For those people looking for a career in the guiding world, the opportunity of attending one of the Sabi Sabi Ranger Training Courses is a huge prize. A steady stream of eminently qualified potential guides apply for the chance of becoming a Sabi Sabi ranger. The latest group of candidates who were put through their paces during the rigorous selection programme comprised five men and two women, all vying for a coveted position at one of our luxury safari lodges.
Training manager Andre van Zyl looks for natural leaders, team players and those who take initiative - and the course gives him ample opportunity to test their mettle. For the first three days the participants live in the Msuthlu riverbed, getting their first taste of the Sabi Sabi bushveld whilst getting their hands dirty tending the fire, doing their own cooking and organising night watch shifts. Andre conducts a series of long educational walks focusing on the smaller aspects of the bush such as birds, trees, grass and spoor. The potential rangers learn about the on-going veld rehabilitation programmes such as combating soil erosion and alien plant control with which they will have to assist should they pass the grade. Intensive lectures are conducted by senior rangers in the safari department and the applicants are assessed on their ability to operate effectively when tired - a vital skill for a ranger. Tired or not, at all times the safety and care of guests will be their major priority. Discipline is high on the agenda even during the selection process, and appearance important - Sabi Sabi rangers must always look clean and professional, even as applicants in a riverbed!

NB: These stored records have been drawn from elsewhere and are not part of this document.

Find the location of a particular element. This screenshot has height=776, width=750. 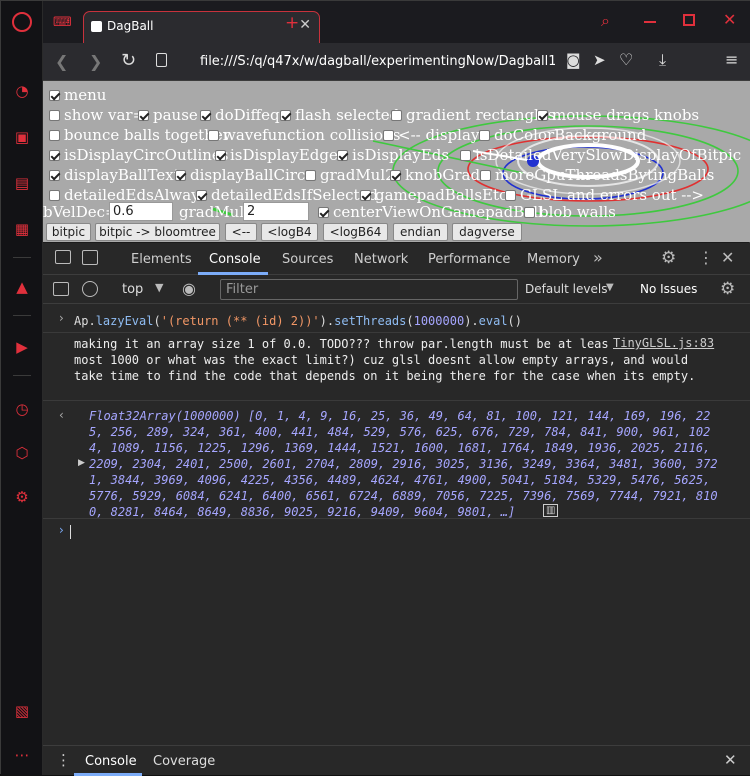

maximize-icon is located at coordinates (689, 20).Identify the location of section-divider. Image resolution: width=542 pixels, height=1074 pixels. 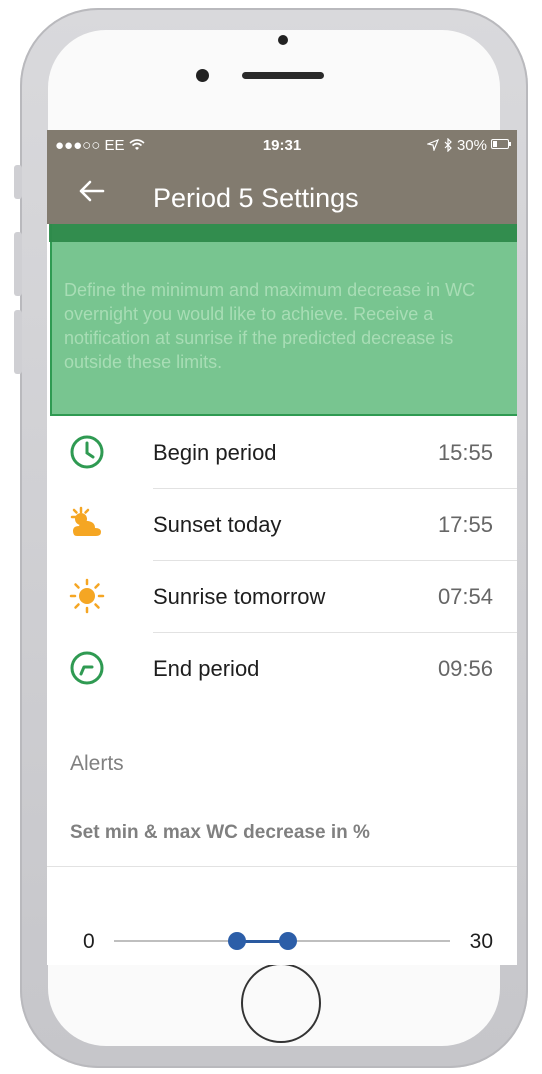
(282, 866).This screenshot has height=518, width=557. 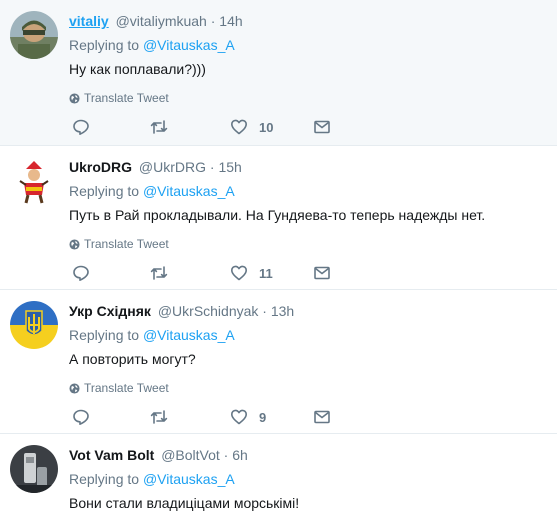 I want to click on tweet-actions: 11, so click(x=202, y=273).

After the third night in the bush, the candidates move to Nkombe Camp, a rustic tented training facility where they have the first opportunity in four days to have a shower, use a flushing toilet and get a full night's sleep. The selection course concludes with a three hour written test and panel interviews to determine who is best suited to join the excellent safari staff, become an "apprentice" ranger at the lodges, and continue onto the next stage of their training.
Our congratulations to Monique Rossi and Josh Lee, the newest members of the Sabi Sabi guiding team.